Give the entries again, exactly as written.

-- -- --

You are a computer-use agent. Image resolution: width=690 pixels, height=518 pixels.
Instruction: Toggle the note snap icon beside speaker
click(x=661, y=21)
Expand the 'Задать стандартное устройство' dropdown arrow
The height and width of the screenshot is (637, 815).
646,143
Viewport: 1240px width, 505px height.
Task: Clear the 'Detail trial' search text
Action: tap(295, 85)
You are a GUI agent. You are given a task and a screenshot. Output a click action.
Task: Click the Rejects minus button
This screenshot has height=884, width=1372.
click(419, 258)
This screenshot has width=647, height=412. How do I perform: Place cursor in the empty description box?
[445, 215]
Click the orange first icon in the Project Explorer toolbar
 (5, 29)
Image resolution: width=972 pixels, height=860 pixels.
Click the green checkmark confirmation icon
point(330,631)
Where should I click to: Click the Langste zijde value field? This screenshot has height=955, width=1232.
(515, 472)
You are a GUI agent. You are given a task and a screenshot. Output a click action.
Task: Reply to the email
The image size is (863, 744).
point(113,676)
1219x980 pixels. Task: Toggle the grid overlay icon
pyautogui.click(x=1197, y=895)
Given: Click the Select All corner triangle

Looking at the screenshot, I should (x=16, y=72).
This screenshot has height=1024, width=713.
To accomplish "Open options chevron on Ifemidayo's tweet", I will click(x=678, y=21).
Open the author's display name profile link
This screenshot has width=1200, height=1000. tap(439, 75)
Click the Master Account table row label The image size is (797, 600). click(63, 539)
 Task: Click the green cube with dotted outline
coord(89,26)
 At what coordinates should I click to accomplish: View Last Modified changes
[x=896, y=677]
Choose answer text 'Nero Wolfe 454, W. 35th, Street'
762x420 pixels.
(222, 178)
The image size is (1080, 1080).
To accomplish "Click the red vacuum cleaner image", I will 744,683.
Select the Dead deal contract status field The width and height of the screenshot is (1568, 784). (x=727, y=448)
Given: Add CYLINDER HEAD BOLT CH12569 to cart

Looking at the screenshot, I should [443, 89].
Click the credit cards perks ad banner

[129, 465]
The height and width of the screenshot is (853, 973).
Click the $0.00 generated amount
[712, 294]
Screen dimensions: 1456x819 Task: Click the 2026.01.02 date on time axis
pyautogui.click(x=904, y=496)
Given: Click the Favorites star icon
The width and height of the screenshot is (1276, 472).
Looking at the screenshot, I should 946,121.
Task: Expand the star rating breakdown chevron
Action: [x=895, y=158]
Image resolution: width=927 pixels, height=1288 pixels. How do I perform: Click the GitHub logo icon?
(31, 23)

-- -- --

* **Solution for this exercise**
You are a computer-use agent. Image resolution: width=690 pixels, height=518 pixels.
Instruction: Toggle the note snap icon beside speaker
click(x=661, y=21)
Expand the 'Задать стандартное устройство' dropdown arrow
The height and width of the screenshot is (637, 815).
646,143
Viewport: 1240px width, 505px height.
Task: Clear the 'Detail trial' search text
Action: tap(295, 85)
You are a GUI agent. You are given a task and a screenshot. Output a click action.
Task: Click the Rejects minus button
This screenshot has height=884, width=1372.
click(419, 258)
This screenshot has width=647, height=412. How do I perform: Place cursor in the empty description box?
[445, 215]
Click the orange first icon in the Project Explorer toolbar
 (5, 29)
Image resolution: width=972 pixels, height=860 pixels.
Click the green checkmark confirmation icon
point(330,631)
Where should I click to: Click the Langste zijde value field? This screenshot has height=955, width=1232.
(515, 472)
You are a GUI agent. You are given a task and a screenshot. Output a click action.
Task: Reply to the email
The image size is (863, 744).
point(113,676)
1219x980 pixels. Task: Toggle the grid overlay icon
pyautogui.click(x=1197, y=895)
Given: Click the Select All corner triangle

Looking at the screenshot, I should (x=16, y=72).
This screenshot has height=1024, width=713.
To accomplish "Open options chevron on Ifemidayo's tweet", I will click(x=678, y=21).
Open the author's display name profile link
This screenshot has width=1200, height=1000. tap(439, 75)
Click the Master Account table row label The image size is (797, 600). click(63, 539)
 Task: Click the green cube with dotted outline
coord(89,26)
 At what coordinates should I click to accomplish: View Last Modified changes
[x=896, y=677]
Choose answer text 'Nero Wolfe 454, W. 35th, Street'
762x420 pixels.
(222, 178)
The image size is (1080, 1080).
To accomplish "Click the red vacuum cleaner image", I will 744,683.
Select the Dead deal contract status field The width and height of the screenshot is (1568, 784). (x=727, y=448)
Given: Add CYLINDER HEAD BOLT CH12569 to cart

Looking at the screenshot, I should [443, 89].
Click the credit cards perks ad banner

[129, 465]
The height and width of the screenshot is (853, 973).
Click the $0.00 generated amount
[712, 294]
Screen dimensions: 1456x819 Task: Click the 2026.01.02 date on time axis
pyautogui.click(x=904, y=496)
Given: Click the Favorites star icon
The width and height of the screenshot is (1276, 472).
Looking at the screenshot, I should 946,121.
Task: Expand the star rating breakdown chevron
Action: [x=895, y=158]
Image resolution: width=927 pixels, height=1288 pixels. How do I perform: Click the GitHub logo icon?
(31, 23)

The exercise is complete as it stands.